Oak made his way grimly to the stage, head down. Nobody cried, although a girl's voice whispered "Good luck, Oak," from one of the pens. They were so tightly packed that it was impossible for Lidia to see who it was.

Oak darted up onto the stage, demonstrating an impressive turn of speed, and stood, staring out at the horizon. Lidia had seen this before. The 11 kids were always a target, especially the ones who acted afraid. He was trembling with heat, exhaustion and fear but forcing himself to look brave. She waved the microphone in his face; he took it, looking down at her. She seemed tiny now he was actually up here. Maybe everyone in the Capitol was really this small.
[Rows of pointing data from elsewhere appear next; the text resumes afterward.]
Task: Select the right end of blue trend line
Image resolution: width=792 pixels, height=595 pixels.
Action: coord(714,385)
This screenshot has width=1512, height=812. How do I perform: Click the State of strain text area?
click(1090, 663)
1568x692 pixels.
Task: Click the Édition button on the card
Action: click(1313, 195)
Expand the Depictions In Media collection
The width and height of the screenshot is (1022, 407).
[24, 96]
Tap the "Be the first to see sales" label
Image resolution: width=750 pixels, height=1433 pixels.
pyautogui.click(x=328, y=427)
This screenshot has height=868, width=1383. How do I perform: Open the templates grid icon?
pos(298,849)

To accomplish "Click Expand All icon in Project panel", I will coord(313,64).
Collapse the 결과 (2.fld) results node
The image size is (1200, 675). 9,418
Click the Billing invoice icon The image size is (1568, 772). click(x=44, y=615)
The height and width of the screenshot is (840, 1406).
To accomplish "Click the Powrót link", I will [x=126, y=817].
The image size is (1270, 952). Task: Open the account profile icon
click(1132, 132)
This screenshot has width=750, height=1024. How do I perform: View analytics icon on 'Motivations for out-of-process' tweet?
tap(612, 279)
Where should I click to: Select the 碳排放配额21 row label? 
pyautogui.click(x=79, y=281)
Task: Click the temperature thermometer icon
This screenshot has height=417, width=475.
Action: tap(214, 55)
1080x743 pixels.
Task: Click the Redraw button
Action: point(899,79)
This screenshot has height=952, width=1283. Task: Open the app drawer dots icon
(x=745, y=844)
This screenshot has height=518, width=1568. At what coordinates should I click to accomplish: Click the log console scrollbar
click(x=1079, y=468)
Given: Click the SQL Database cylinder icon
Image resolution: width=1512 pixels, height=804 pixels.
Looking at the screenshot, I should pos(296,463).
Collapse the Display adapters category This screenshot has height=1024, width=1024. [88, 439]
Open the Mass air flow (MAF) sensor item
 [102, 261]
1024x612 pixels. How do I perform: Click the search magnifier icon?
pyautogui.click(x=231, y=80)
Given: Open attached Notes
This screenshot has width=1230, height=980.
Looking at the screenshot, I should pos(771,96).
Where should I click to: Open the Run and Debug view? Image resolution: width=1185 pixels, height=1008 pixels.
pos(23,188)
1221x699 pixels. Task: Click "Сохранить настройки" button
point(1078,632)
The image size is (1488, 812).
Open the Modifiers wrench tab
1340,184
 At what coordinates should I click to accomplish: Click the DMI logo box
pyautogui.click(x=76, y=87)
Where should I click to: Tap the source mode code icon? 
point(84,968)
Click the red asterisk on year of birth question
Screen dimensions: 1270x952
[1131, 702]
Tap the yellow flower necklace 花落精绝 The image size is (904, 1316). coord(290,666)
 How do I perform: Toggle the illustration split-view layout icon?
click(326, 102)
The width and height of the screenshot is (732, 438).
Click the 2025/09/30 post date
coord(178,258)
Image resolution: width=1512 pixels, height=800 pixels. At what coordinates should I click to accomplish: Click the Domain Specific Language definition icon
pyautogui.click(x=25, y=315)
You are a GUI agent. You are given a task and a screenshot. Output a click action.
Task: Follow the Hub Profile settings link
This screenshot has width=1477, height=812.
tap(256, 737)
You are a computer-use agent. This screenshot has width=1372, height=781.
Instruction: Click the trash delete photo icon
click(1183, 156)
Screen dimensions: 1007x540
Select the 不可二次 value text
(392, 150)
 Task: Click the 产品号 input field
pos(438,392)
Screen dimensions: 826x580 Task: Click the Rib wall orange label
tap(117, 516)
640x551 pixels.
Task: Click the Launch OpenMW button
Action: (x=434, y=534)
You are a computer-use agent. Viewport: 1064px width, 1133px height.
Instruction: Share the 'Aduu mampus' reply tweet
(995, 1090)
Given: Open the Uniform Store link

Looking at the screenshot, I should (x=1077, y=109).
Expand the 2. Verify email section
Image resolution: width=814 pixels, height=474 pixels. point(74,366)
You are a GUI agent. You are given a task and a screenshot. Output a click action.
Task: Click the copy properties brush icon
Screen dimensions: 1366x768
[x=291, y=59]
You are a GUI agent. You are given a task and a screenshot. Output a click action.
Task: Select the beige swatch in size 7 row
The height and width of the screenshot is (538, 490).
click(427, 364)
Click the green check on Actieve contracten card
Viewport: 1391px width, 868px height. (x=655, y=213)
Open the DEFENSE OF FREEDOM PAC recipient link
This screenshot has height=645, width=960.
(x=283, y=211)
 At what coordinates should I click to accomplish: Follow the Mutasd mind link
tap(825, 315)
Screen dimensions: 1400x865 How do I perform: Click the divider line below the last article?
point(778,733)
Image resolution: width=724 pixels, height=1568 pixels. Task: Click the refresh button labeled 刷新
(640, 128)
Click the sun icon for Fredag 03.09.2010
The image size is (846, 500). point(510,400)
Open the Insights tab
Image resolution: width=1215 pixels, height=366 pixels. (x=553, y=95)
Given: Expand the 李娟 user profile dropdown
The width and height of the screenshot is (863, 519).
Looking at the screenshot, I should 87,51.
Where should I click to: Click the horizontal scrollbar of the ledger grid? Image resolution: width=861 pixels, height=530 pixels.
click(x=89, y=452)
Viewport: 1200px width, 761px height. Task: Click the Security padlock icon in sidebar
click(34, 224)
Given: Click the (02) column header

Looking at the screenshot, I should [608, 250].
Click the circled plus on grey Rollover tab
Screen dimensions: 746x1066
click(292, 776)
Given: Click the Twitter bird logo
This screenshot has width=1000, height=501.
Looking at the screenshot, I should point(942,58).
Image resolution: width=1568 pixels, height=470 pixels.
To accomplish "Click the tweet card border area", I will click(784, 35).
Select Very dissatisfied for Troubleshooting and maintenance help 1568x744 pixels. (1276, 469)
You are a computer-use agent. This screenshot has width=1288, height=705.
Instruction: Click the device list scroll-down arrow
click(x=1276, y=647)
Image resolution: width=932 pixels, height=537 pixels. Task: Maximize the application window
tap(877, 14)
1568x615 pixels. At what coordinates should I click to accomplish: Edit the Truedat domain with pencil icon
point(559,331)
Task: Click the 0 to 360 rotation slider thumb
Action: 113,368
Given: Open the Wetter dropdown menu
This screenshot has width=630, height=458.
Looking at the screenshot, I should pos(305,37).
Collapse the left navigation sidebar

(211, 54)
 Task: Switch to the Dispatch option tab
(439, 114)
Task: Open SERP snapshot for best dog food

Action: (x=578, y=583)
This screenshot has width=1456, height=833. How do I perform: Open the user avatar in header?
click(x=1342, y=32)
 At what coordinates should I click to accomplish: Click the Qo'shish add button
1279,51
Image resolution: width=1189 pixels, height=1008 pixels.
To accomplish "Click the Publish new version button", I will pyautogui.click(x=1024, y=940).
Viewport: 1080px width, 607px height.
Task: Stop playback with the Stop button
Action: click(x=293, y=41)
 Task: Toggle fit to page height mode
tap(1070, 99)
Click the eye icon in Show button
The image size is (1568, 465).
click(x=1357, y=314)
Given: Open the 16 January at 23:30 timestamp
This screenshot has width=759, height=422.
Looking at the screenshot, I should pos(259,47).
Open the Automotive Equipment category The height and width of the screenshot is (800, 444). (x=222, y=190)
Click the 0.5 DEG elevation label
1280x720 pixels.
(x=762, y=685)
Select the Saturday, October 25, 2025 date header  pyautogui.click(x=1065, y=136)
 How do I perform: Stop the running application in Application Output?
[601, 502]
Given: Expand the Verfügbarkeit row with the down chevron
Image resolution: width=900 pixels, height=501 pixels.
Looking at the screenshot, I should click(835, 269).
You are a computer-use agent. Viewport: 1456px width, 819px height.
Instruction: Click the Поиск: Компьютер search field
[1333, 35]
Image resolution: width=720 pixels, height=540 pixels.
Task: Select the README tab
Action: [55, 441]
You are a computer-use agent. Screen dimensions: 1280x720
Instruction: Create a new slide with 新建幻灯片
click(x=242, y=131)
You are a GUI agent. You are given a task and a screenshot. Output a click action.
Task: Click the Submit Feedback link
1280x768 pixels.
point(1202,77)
"Mom, Dad, Lissy. I love you lots. Annabelle" - here he looked down into the pen where the girl had spoken, where a pretty girl was holding her hand out as if she could snatch him from the stage if she willed hard enough - "You are my world. Luke, Ernie. Thanks for always making me laugh."

Lidia had tears in her eyes. Every year she ended up crying. Oak himself looked out stonily, something glinting in his deep brown eyes, strands of hair clinging to his neck and his mouth set in a grim line. On the command, he shook hands with Skyler, locking eyes with each other.

Allies, the look said.

The girl in the crowd continued to cry. The trams clacked into place, ready to take the children home, so they could start work before the adults got back. The Peacekeepers patrolled the square, still prodding people with batons.

Skyler and Oak took one last, longing look at her home, whispered a muted goodbye and bowed their heads, thinking, before walking steadily into the Justice Room and waiting for their distraught families, friends and loved ones to come to them.

Loss was a fact of life in District Eleven, but it still hurt.